# Instruction
Copy the material below line for line, with no changes.

━━ Records

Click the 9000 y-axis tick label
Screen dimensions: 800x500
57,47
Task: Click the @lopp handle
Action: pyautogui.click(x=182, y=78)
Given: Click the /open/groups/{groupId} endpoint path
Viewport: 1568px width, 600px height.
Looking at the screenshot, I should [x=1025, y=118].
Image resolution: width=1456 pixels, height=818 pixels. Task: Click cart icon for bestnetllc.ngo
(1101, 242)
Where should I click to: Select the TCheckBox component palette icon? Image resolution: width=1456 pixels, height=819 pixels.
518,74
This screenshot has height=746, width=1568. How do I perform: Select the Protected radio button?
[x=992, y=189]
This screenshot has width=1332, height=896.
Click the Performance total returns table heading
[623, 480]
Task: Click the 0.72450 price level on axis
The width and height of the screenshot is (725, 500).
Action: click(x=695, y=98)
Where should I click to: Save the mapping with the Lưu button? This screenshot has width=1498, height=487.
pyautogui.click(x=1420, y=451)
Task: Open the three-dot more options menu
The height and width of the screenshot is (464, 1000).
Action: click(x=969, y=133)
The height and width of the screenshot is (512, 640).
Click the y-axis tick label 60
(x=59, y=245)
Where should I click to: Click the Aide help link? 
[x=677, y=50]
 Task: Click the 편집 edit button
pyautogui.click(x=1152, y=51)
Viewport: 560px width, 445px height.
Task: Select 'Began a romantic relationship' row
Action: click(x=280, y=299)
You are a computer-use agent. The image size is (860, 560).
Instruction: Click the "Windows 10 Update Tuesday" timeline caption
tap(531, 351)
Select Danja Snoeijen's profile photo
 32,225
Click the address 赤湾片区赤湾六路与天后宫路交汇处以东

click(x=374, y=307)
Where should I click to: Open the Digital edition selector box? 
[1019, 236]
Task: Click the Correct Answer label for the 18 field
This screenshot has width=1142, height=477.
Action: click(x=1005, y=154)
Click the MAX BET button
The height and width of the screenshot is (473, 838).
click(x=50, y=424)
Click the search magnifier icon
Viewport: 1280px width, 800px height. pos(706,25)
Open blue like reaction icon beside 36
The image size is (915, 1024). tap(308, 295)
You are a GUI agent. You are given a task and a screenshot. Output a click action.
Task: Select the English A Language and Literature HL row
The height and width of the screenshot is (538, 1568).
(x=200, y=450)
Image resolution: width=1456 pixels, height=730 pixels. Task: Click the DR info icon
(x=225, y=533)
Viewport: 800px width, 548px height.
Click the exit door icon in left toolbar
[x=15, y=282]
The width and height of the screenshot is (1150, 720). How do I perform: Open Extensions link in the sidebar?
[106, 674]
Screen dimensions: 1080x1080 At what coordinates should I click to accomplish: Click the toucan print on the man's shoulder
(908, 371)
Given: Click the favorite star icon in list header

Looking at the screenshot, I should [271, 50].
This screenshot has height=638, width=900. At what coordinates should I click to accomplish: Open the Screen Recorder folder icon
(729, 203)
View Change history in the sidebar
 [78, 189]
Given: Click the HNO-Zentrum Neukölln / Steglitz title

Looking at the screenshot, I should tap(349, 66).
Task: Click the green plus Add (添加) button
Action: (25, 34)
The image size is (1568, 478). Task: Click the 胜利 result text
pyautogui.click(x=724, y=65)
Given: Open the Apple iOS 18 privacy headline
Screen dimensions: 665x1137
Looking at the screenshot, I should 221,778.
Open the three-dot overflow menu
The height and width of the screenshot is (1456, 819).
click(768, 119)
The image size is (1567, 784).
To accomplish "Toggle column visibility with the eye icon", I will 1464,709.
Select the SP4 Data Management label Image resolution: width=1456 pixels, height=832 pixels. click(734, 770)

━━━━

# Task answer
Click the 9000 y-axis tick label
Screen dimensions: 800x500
57,47
Task: Click the @lopp handle
Action: pyautogui.click(x=182, y=78)
Given: Click the /open/groups/{groupId} endpoint path
Viewport: 1568px width, 600px height.
Looking at the screenshot, I should [x=1025, y=118].
Image resolution: width=1456 pixels, height=818 pixels. Task: Click cart icon for bestnetllc.ngo
(1101, 242)
Where should I click to: Select the TCheckBox component palette icon? Image resolution: width=1456 pixels, height=819 pixels.
518,74
This screenshot has height=746, width=1568. How do I perform: Select the Protected radio button?
[x=992, y=189]
This screenshot has width=1332, height=896.
Click the Performance total returns table heading
[623, 480]
Task: Click the 0.72450 price level on axis
The width and height of the screenshot is (725, 500).
Action: click(x=695, y=98)
Where should I click to: Save the mapping with the Lưu button? This screenshot has width=1498, height=487.
pyautogui.click(x=1420, y=451)
Task: Open the three-dot more options menu
The height and width of the screenshot is (464, 1000).
Action: click(x=969, y=133)
The height and width of the screenshot is (512, 640).
Click the y-axis tick label 60
(x=59, y=245)
Where should I click to: Click the Aide help link? 
[x=677, y=50]
 Task: Click the 편집 edit button
pyautogui.click(x=1152, y=51)
Viewport: 560px width, 445px height.
Task: Select 'Began a romantic relationship' row
Action: click(x=280, y=299)
You are a computer-use agent. The image size is (860, 560).
Instruction: Click the "Windows 10 Update Tuesday" timeline caption
tap(531, 351)
Select Danja Snoeijen's profile photo
 32,225
Click the address 赤湾片区赤湾六路与天后宫路交汇处以东

click(x=374, y=307)
Where should I click to: Open the Digital edition selector box? 
[1019, 236]
Task: Click the Correct Answer label for the 18 field
This screenshot has width=1142, height=477.
Action: click(x=1005, y=154)
Click the MAX BET button
The height and width of the screenshot is (473, 838).
click(x=50, y=424)
Click the search magnifier icon
Viewport: 1280px width, 800px height. pos(706,25)
Open blue like reaction icon beside 36
The image size is (915, 1024). tap(308, 295)
You are a GUI agent. You are given a task and a screenshot. Output a click action.
Task: Select the English A Language and Literature HL row
The height and width of the screenshot is (538, 1568).
(x=200, y=450)
Image resolution: width=1456 pixels, height=730 pixels. Task: Click the DR info icon
(x=225, y=533)
Viewport: 800px width, 548px height.
Click the exit door icon in left toolbar
[x=15, y=282]
The width and height of the screenshot is (1150, 720). How do I perform: Open Extensions link in the sidebar?
[106, 674]
Screen dimensions: 1080x1080 At what coordinates should I click to accomplish: Click the toucan print on the man's shoulder
(908, 371)
Given: Click the favorite star icon in list header

Looking at the screenshot, I should [271, 50].
This screenshot has height=638, width=900. At what coordinates should I click to accomplish: Open the Screen Recorder folder icon
(729, 203)
View Change history in the sidebar
 [78, 189]
Given: Click the HNO-Zentrum Neukölln / Steglitz title

Looking at the screenshot, I should tap(349, 66).
Task: Click the green plus Add (添加) button
Action: (25, 34)
The image size is (1568, 478). Task: Click the 胜利 result text
pyautogui.click(x=724, y=65)
Given: Open the Apple iOS 18 privacy headline
Screen dimensions: 665x1137
Looking at the screenshot, I should 221,778.
Open the three-dot overflow menu
The height and width of the screenshot is (1456, 819).
click(768, 119)
The image size is (1567, 784).
To accomplish "Toggle column visibility with the eye icon", I will 1464,709.
Select the SP4 Data Management label Image resolution: width=1456 pixels, height=832 pixels. click(734, 770)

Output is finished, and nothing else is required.